A Venezuela, outro país hoje quebrado, emprestou valores desconhecidos para Cuba. “No caso do Brasil, se manteve uma certa institucionalidade, um registro da dívida”, observa o jornalista cubano independente Bóris González Arenas, de Havana.
“No caso da Venezuela, não se tem a menor ideia do montante de dinheiro transferido. Os dois países, Argentina e Venezuela, vivem hoje na total miséria.”
Segundo González, pessoas que trabalharam no porto lhe relataram que “havia muito sobrepreço na obra”, executada por empreiteiras brasileiras
envolvidas no escândalo da Lava Jato.
“Cuba não tem dinheiro”, afirma o jornalista. “O governo brasileiro não pode ter a expectativa de receber dinheiro.”
Cuba não tem pagado nos últimos dois anos por exemplo aos credores do Clube de Paris, mesmo depois de ter feito um acordo altamente favorável, em que foram perdoados os juros.

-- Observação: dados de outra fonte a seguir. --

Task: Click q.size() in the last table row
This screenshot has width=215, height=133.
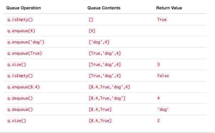Action: tap(17, 121)
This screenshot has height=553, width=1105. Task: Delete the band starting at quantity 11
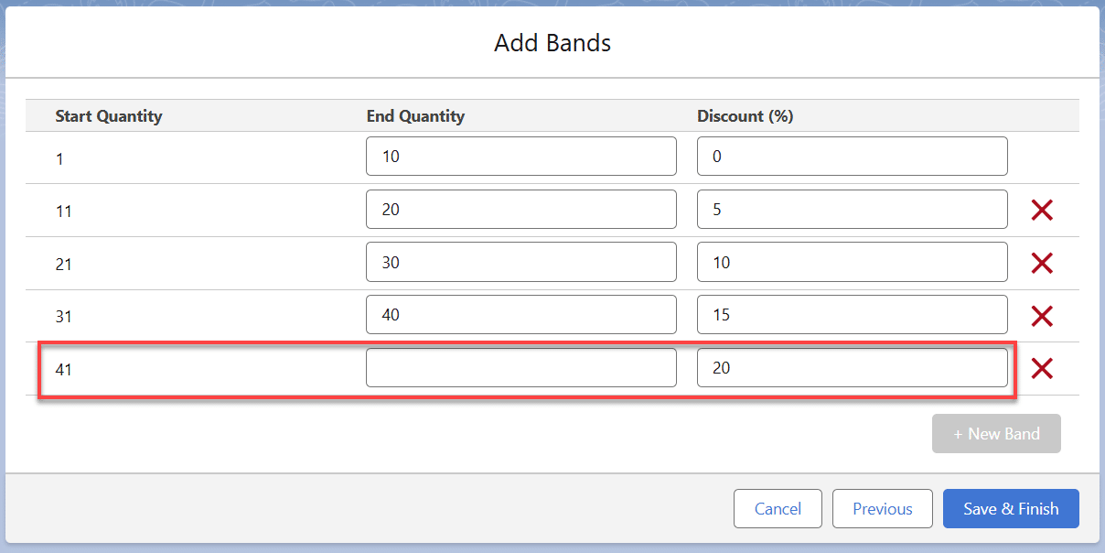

González especula que “pode ser que Cuba pague alguma coisa em serviços ou benefícios, para evitar que a dívida cresça”.
González acrescenta: “Fidel reproduziu na esfera internacional o que alguns dos seus amigos afirmam que ele fazia nas relações pessoais. Pedia dinheiro e não devolvia. E depois caluniava os que reclamavam”.
Durante a entrevista, o jornalista dissidente contou que, por causa da cúpula do G77+China em Havana, “uma série de defensores dos direitos humanos da ilha está com aceso à internet bloqueado, e em geral toda a população tem velocidade ainda mais baixa que a habitual”.
“O déficit fiscal permanece em 11% do PIB, o que mostra que o governo não tem receitas suficientes para fazer face às suas despesas, razão pela qual não paga a dívida externa e emite dinheiro para financiá-la”, analisa o economista cubano Pavel Vidal Alejandro, que trabalhou na Divisão de Política Monetária do Banco Central de Cuba.
Isso mantém a inflação alta: 42%. “O Estado cubano nunca poderá ser completamente solvente enquanto continuar a preservar e subsidiar o monopólio de um setor empresarial estatal ineficiente”, continua Vidal, hoje professor da Pontifícia Universidade Javeriana em Cali, na Colômbia. “As reformas estruturais fundamentais são tão essenciais quanto o ajuste fiscal para que Cuba possa restabelecer o cumprimento dos seus compromissos financeiros internacionais, incluindo o pagamento do crédito do Brasil para o Porto de Mariel.”
“Cuba tem um histórico terrível no pagamento das suas dívidas, mesmo aos seus aliados ideológicos, e tem muito pouca capacidade de pagar, dada a sua profunda crise econômica”, atesta Ted Henken, professor do Baruch College, em Nova York, que costumava ser consultado pelo governo de Barack Obama sobre Cuba. “Se Cuba pagar, será sobretudo simbólico e apenas após uma renegociação da própria dívida.”
Will Freeman, pesquisador de América Latina do Council on Foreign Relations, também em Nova York, tem estudado as finanças da ilha. “Considerando a situação financeira de Cuba, o reembolso parece improvável”, advertiu. “Cuba está na maior crise econômica em uma geração, semelhante ao ‘Período Especial’ que se seguiu ao colapso do seu antigo patrocinador, a União Soviética.”
Nessa época, nos anos 1990, os cubanos emagreceram, conta quem viveu esse período na ilha.
O turismo em Cuba, importante fonte de moeda forte, não se recuperou depois da pandemia. “Sem os dólares do turismo, com a indústria açucareira em queda livre e com poucas alternativas econômicas no horizonte, mesmo serviços como hospitais e educação estão ficando sem recursos básicos”, analisa Freeman. “O reembolso das dívidas externas provavelmente não está no topo da agenda.”